Wednesday, August 1, 2012

Active and Passive Sovereignty

In understanding God’s sovereign reign over everything, Christians have often pointed out that God stands behind good and evil asymmetrically. That is, the way that he stands behind good is different from the way that he stands behind evil. Indeed, God created everything good (Genesis 1:4, 10, 12, 18, 21, 25 and especially 31), “for everything God created is good, and nothing is to be rejected if it is received with thanksgiving” (1 Timothy 4:4). This however, still leaves us with the question of who created evil. The problem with this question is that evil is not something that’s created, it’s something that’s chosen. Everything that God created was good, but good things (like tools) can be used for evil (like murder).

The account in Genesis describes God creating people with the ability to choose between good and evil (Genesis 2:16-17). For many this doesn’t solve the problem at all, it only moves it to another place. We are still left with the question of why God would put a forbidden tree in the garden. The most satisfactory answer that Christians have suggested, is that one needs to be free in order to love. The tree itself isn’t evil (Genesis 1:31), evil comes through Adam’s choice to sin against God (Romans 5:12). God tells Adam and Eve to obey him because it’s him, not because it will help them in their marriage or their work, but because of who God is and because of their relationship with him. God gives them the freedom to love him and the freedom to turn against him.

Moreover, the bible tells us that God didn’t just create humanity with the ability to sin, but that he created them knowing that they would sin (Romans 11:30-32). However the bible goes out of its way to say that we are responsible for our sin. We cannot blame our rejection of God on God, he never forces anyone’s hand to sin. Our sin doesn’t take God by surprise (Genesis 6:5; 8:21), Jesus was not plan B following the fall (1 Peter 1:20, Ephesians 1:4). God is sovereign over our sin, but he is passive over our execution of it, that is, God allows us to sin. Some people think that this is enough to condemn God; if sin is the cause of suffering and death and God has the power to stop it then he is evil for allowing it to continue. However, our sin is not so easily divorced from us, in the parable of the weeds, God’s angels ask him if they can put an end to sin but God allows the evil to grow up with the good because he is merciful (Matthew 13:24-30, 36-43). Putting an end to all sin, suffering and death would mean putting an end to all of its causes, namely us.

God is extremely patient in allowing us to continue to rebel against him in order to give us more time for more people to repent. God doesn’t make it impossible for people to rebel against him, instead he uses our rebellion to display his awesome justice and mercy (Romans 9:22-23). God allows people to do evil, but he uses even evil to achieve his good purpose (Genesis 50:20, Acts 2:23). Evil wasn’t created by God, it sprang from our desire (James 1:15), specifically, our desire to take God’s place, being like God, knowing and deciding good and evil (Genesis 3:5-6). We are actively sovereign over our sin, that is, we are the perpetrators responsible for it. God is passively sovereign over our sin; in control, allowing us to sin and even using it to magnify his grace towards us (Romans 5:20-21).

The gospel brings a beautiful symmetry to an otherwise dark and gloomy picture. While we are active and God is passive in our sin, God is active and we are passive in his grace. We actively author our sin and God actively authors his grace. God passively receives our sin and we passively receive his grace. Just as sin sprang from our desire to climb our way up to God, God’s grace to us in Christ sprang from his desire to come down to us to save us (Ephesians 1:5-6). The role that we play in accepting his free gift of forgiveness is passive, faith is coming to God with empty hands, the only thing that we bring to the table is the sin that we need to be saved from.
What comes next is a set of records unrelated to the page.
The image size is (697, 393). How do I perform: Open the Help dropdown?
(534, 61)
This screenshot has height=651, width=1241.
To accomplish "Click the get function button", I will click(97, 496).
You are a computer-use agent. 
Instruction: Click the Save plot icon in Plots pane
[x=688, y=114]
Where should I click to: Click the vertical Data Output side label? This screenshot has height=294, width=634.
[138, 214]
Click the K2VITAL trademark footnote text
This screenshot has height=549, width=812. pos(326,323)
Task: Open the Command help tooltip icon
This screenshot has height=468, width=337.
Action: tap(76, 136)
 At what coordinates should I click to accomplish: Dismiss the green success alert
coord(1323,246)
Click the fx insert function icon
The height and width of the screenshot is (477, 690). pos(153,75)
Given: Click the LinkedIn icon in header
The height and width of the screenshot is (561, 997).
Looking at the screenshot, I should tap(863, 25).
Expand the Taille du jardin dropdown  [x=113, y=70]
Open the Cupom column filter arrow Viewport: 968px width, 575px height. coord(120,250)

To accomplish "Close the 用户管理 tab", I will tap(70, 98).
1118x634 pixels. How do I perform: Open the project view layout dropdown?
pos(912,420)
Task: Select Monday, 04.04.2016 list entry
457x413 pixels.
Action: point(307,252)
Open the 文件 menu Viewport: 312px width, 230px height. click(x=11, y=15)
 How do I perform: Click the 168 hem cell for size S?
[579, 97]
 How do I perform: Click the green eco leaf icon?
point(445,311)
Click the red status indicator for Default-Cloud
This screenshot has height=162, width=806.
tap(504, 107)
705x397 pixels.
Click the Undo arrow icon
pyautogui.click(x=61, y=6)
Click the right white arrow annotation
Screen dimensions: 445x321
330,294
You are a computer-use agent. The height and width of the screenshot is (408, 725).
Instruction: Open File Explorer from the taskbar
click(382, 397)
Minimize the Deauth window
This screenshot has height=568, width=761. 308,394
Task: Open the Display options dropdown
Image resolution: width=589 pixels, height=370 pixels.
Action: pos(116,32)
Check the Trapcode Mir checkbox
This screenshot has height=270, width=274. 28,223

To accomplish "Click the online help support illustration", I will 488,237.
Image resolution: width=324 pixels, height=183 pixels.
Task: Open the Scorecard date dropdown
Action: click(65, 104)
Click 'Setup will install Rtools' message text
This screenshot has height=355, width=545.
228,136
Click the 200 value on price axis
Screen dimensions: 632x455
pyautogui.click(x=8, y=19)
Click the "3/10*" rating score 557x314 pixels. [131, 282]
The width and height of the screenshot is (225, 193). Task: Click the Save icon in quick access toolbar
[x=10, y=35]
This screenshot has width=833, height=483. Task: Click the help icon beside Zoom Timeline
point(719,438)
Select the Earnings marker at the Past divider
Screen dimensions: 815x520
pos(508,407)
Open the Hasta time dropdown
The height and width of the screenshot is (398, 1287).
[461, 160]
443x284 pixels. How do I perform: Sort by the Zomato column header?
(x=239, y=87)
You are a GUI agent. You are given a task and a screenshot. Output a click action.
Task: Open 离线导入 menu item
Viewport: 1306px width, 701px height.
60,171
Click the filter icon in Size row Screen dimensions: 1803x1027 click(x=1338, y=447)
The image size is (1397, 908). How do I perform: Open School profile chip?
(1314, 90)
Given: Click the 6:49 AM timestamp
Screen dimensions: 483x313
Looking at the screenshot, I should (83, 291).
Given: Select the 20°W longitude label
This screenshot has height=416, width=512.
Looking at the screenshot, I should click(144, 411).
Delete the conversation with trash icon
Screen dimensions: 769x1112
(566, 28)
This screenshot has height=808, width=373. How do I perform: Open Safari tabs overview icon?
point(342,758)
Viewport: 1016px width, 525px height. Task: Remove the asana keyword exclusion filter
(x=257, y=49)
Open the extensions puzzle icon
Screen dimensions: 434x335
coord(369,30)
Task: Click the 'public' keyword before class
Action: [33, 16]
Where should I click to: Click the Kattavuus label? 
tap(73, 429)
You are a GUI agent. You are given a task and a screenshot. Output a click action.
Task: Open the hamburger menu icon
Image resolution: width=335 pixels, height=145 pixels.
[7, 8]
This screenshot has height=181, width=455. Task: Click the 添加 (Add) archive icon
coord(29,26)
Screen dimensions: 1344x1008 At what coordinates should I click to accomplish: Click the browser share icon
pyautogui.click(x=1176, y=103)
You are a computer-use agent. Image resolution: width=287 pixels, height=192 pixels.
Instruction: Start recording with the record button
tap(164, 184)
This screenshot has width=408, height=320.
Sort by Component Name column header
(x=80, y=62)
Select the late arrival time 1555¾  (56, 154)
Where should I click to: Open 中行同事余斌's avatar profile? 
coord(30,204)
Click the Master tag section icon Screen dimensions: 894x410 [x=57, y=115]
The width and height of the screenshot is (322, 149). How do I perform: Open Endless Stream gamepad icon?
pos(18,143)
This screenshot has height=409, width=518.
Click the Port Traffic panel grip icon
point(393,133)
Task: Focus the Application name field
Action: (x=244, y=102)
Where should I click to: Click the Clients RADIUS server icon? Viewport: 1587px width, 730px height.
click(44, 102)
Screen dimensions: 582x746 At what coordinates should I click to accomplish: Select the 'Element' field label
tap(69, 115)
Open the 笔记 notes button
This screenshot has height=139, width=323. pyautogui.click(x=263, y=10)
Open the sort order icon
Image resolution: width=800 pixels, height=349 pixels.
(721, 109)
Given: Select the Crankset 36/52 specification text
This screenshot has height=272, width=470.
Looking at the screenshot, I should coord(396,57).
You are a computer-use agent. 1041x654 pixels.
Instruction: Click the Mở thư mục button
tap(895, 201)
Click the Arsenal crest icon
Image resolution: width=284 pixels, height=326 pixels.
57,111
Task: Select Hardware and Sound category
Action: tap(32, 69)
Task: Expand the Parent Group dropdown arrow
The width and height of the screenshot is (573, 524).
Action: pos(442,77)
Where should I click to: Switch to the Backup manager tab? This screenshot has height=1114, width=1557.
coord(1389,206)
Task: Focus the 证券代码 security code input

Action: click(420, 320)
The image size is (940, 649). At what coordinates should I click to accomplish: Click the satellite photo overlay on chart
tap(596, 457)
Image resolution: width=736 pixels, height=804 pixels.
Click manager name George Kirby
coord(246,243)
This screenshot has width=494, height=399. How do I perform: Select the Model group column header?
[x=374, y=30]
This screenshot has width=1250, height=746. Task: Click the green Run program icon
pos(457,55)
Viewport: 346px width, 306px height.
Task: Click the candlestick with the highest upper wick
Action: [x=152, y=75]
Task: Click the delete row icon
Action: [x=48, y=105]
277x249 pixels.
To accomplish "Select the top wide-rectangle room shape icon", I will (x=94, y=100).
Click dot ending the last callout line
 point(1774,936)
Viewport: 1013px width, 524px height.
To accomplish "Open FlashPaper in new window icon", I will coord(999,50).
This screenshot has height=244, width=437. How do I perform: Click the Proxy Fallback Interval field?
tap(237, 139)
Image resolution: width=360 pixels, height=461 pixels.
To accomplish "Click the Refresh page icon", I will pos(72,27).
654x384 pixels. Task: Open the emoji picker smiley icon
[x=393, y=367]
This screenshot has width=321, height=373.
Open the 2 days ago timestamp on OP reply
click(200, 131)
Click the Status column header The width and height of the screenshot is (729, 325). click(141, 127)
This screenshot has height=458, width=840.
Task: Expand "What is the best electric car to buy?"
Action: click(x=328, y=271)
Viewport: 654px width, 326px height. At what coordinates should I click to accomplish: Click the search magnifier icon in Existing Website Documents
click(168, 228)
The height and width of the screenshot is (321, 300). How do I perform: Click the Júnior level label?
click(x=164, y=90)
We all choose to sin (Romans 3:23, 1 John 1:8) and are therefore deserving of death (Romans 6:23). God allows us to sin because he is patient, giving us more time to repent, and he even uses our evil deeds for his good purpose (Acts 4:27-28). God is sovereign over his grace and mercy, calling those whom he wills to receive his forgiveness in Christ. Those who accept God’s grace accept it with empty hands in humble thanks. For we are the active agents in our sin which God passively allows, he is the active agent in his grace which we passively receive.